I spent the day wandering around the city some more, with slightly more purpose than before. My mission: find a relatively affordable grocery store. And I had a small side mission: to find an office supply store. First I went to OfficeWorks, which is the equivalent of Staples or Office Depot. I was quite successful there. This was the second of many stores I  found that had their front door on the street level, but you immediately walked into a set of stairs (or an escalator) that whisked you down. There’s practically a whole underground network of stores and food courts. Then I wandered into another store or two and decided I should give Target another chance, since they’ve been so good to me back home. I was semi-successful there. At first I was thinking that it was just the name brand stores in the heart of the city that were really expensive, but as I continued my search through the day, I’m beginning to think that these prices are the norm. A number of people had told me before I left that everything was more expensive in Australia, but I didn’t want to believe them (cause who wants to pay more money than they are already required to?) But it may just be something I have to come to grips with, unless the holy grail decides to show itself. I did however come across a restaurant called “That Schnitzel Place”, so of course I had to go in and try it. I got the BLT Sandwich, and it was delicious. And it lasted me for both lunch and dinner, which is a plus. In the end, I did find a grocery store a few blocks away from my apartment, in the opposite direction  from the city. I walked through this little neighborhood which was either cute and quaint, or super sketchy. I think I decided it was quaint…? Either way, I got what I needed for the time being, and hopefully a better solution will show itself to me sometime in the near future.

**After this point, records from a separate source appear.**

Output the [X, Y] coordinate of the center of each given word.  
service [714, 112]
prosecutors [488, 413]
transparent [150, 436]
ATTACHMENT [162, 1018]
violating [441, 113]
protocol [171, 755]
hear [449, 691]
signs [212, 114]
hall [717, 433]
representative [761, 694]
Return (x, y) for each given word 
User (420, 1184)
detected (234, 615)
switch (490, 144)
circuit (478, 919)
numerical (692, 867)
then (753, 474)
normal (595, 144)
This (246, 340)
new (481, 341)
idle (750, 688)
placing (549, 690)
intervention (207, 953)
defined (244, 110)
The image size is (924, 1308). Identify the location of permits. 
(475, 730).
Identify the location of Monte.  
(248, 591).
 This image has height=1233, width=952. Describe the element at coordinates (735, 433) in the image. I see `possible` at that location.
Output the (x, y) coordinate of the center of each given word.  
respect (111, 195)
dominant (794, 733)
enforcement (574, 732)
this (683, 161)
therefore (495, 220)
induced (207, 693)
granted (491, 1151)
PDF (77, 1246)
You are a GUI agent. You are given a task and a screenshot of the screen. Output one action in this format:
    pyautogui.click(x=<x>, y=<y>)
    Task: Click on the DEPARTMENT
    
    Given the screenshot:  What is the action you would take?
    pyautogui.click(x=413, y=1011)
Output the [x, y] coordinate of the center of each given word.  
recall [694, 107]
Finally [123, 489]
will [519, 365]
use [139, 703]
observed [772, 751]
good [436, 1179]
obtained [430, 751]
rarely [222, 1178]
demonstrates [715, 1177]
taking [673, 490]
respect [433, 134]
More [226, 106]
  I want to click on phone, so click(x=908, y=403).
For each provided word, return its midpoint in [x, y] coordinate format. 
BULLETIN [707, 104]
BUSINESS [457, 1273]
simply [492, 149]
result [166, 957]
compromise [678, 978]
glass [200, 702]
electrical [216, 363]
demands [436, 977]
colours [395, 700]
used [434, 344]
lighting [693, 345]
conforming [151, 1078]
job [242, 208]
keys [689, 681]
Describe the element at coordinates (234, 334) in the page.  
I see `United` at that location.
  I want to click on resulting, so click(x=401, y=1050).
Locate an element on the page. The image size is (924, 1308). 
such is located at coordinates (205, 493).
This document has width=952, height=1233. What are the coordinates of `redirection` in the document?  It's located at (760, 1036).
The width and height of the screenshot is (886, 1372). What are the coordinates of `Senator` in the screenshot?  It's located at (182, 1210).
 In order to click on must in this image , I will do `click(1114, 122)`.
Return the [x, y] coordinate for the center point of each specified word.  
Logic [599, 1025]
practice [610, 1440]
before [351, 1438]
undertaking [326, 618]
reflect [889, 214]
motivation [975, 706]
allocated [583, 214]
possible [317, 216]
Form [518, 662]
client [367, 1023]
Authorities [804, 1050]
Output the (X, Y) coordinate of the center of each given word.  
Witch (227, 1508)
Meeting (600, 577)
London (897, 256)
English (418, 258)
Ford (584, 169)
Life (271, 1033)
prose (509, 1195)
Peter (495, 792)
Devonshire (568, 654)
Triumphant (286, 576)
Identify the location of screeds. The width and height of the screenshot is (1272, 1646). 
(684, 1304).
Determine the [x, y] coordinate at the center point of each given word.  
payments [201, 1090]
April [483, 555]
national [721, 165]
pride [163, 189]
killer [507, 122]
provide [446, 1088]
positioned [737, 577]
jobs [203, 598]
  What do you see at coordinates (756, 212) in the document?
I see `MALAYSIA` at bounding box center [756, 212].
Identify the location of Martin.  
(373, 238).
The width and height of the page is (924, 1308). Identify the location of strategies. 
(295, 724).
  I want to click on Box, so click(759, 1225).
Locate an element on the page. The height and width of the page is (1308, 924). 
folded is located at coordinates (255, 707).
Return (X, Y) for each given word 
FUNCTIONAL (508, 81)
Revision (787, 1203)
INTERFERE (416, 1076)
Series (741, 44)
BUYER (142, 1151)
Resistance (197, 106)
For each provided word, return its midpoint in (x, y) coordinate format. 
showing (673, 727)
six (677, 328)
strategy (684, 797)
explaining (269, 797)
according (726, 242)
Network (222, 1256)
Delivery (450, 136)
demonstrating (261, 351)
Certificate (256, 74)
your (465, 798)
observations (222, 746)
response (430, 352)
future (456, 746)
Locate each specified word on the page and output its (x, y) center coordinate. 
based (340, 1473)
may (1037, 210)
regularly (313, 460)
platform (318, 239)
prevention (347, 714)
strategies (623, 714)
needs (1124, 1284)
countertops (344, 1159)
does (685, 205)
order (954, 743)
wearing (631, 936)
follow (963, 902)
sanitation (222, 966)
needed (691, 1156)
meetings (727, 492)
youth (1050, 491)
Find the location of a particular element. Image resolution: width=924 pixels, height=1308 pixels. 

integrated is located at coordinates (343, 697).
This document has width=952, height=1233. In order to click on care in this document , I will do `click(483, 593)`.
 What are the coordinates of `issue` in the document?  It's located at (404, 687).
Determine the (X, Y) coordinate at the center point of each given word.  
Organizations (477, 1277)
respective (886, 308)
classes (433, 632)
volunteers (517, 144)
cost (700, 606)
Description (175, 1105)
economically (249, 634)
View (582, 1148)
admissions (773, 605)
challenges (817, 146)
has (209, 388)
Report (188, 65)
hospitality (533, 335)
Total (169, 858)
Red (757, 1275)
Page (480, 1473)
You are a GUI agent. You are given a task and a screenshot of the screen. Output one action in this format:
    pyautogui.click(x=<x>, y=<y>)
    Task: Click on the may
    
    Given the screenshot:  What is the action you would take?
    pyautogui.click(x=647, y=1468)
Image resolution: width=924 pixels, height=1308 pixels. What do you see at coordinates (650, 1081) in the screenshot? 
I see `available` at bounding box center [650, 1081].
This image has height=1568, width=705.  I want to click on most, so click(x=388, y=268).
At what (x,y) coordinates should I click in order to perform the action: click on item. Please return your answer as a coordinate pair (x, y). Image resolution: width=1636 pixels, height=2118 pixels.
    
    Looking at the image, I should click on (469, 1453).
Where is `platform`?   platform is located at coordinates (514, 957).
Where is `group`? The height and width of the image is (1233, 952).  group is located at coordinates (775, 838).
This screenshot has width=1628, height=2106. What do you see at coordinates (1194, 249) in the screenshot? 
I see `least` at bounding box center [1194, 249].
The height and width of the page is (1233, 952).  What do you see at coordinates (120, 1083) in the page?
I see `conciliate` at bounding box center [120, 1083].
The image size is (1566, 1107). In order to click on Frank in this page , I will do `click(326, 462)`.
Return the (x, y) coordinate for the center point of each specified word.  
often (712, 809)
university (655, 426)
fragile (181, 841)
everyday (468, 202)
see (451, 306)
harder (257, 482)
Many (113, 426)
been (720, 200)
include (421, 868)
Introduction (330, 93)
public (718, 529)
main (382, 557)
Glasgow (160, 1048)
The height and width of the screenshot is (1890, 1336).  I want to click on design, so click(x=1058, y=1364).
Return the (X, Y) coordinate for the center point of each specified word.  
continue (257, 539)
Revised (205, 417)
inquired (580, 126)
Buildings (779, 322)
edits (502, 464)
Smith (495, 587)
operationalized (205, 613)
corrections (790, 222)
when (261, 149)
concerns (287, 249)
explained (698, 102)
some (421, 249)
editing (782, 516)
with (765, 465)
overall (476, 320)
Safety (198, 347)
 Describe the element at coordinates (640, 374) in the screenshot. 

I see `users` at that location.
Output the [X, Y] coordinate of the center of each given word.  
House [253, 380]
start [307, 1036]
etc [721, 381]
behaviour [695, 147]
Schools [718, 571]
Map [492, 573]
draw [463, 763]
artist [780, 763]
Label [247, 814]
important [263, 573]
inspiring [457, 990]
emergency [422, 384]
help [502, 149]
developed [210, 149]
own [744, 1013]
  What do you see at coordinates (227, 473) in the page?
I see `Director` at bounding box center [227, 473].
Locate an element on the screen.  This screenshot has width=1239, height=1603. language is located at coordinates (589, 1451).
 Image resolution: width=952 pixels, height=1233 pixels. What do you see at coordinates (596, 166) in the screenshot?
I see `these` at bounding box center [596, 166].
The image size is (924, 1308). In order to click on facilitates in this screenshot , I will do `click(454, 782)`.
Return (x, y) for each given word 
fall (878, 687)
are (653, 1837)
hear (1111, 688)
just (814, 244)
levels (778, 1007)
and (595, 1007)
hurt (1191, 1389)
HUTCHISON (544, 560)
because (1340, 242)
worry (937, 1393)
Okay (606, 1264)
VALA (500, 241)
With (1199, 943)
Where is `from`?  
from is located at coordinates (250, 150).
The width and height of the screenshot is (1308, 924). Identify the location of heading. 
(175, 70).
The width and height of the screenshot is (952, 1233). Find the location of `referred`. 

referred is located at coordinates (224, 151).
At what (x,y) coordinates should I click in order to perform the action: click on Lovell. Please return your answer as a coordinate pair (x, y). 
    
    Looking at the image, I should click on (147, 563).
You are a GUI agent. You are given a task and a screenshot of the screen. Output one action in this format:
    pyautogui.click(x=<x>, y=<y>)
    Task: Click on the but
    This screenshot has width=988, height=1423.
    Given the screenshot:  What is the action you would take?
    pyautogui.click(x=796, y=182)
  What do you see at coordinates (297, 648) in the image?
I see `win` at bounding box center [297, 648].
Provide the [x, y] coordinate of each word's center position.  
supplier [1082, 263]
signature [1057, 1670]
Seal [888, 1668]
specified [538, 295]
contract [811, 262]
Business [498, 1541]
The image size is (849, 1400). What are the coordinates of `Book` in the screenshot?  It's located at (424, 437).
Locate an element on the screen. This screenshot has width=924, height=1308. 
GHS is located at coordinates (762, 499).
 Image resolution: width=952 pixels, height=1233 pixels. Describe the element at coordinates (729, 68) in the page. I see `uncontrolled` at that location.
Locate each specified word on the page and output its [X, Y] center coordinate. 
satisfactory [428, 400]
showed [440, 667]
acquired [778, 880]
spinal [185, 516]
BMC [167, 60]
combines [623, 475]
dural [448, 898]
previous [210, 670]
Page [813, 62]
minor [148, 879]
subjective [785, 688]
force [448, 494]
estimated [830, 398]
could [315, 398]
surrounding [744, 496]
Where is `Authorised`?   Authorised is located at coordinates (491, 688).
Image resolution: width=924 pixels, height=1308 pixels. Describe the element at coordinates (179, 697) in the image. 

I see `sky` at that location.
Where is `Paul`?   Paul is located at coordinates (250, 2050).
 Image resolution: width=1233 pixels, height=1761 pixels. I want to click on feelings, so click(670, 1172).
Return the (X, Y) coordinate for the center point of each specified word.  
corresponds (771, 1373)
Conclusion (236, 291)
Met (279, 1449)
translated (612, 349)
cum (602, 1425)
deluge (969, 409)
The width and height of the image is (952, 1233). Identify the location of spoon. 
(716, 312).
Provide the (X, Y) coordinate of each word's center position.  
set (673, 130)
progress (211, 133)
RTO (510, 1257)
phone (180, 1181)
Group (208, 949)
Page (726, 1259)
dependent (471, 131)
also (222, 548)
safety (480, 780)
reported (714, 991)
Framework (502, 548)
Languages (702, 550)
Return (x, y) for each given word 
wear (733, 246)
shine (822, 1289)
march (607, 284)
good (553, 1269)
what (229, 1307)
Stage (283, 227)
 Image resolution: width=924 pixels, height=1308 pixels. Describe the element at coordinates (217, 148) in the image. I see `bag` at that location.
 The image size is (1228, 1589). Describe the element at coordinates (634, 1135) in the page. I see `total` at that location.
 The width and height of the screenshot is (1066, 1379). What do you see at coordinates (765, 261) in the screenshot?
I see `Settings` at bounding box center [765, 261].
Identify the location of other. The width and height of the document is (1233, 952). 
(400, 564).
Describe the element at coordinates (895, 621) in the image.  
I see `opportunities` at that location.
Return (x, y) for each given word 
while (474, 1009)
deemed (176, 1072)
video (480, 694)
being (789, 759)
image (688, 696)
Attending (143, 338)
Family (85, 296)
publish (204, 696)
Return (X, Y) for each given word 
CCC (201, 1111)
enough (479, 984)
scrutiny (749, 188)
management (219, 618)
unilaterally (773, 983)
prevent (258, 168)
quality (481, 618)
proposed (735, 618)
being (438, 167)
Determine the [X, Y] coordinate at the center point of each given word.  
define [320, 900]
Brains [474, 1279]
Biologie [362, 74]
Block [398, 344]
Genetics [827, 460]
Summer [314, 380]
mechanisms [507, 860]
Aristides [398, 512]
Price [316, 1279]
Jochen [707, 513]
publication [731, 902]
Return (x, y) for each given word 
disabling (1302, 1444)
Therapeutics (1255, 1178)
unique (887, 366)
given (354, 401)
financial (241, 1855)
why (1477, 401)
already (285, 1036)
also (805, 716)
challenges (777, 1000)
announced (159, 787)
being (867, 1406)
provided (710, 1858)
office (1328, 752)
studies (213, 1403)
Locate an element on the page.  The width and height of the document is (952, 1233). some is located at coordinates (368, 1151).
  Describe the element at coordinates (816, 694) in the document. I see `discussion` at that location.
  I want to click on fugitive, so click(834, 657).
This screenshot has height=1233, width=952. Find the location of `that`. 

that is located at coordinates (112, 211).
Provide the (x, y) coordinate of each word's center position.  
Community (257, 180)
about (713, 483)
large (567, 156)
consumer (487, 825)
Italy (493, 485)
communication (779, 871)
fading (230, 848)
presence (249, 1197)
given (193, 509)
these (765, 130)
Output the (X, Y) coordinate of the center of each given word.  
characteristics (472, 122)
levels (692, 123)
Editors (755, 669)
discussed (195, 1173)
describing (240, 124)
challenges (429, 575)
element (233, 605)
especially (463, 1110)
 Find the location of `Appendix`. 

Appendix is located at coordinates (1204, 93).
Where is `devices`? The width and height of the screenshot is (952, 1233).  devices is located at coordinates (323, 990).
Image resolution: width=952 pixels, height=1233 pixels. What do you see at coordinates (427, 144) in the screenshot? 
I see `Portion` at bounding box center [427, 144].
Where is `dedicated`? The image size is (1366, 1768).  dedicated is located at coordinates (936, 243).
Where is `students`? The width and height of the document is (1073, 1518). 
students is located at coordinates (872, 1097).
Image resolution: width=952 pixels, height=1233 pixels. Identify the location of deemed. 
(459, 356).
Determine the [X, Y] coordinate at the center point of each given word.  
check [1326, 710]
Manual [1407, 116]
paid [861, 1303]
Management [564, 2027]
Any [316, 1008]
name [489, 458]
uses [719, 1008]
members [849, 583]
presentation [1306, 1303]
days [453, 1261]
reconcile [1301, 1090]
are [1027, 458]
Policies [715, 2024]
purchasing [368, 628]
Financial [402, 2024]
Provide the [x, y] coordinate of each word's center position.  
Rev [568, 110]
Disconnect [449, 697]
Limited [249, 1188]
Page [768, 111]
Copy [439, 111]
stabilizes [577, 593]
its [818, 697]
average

And now on to the compare and contrast portion. The biggest thing I learned today (because it happened frequently) is that in Australia, both debit and credit cards have pin numbers instead of signing for the card. And of course I was paying for everything with my credit card. In addition, it’s not just debit or credit, but the debit has the option of being savings or checking as well. Those options kept throwing me off, and then when I would say that I didn’t have a pin for the credit card it would throw them off. One nice lady at the checkout took pity on me and explained to me how their system works. (I think it was obvious that I was from ‘the States’ as they call it) Another interesting thing is that there are McDonalds and Subways everywhere, along with the slightly less frequent Starbucks and KFC. In my brain those are American chains, but it shouldn’t surprise me that they would be popular in other countries as well. (I knew that many of them were global, I just didn’t expect to see them this prevalent). On the same note, they have what they call Hungry Jack’s, which is the Australian owned franchise of Burger King. Another thing that surprised me was the TV and media in general. They air a lot of American TV and sometimes commercials. And they have all of our American movies, but they come to their theaters a few months later than they do to ours. So for example, Grudge Match (which came out in December in the US) wont be out here until the end of January. I wandered into a JB Hi-Fi, which is like a Best Buy, and they had copious amounts of american movies and television, and they had about equally as much British media. And in addition to all of that, they had their own Australian Tv and movies. It was a little bit mind blowing.

I’m sure that there are many more things that are similar and different, but that’s all I’ve got for now. When I come across some more, I’ll let ya’ll know.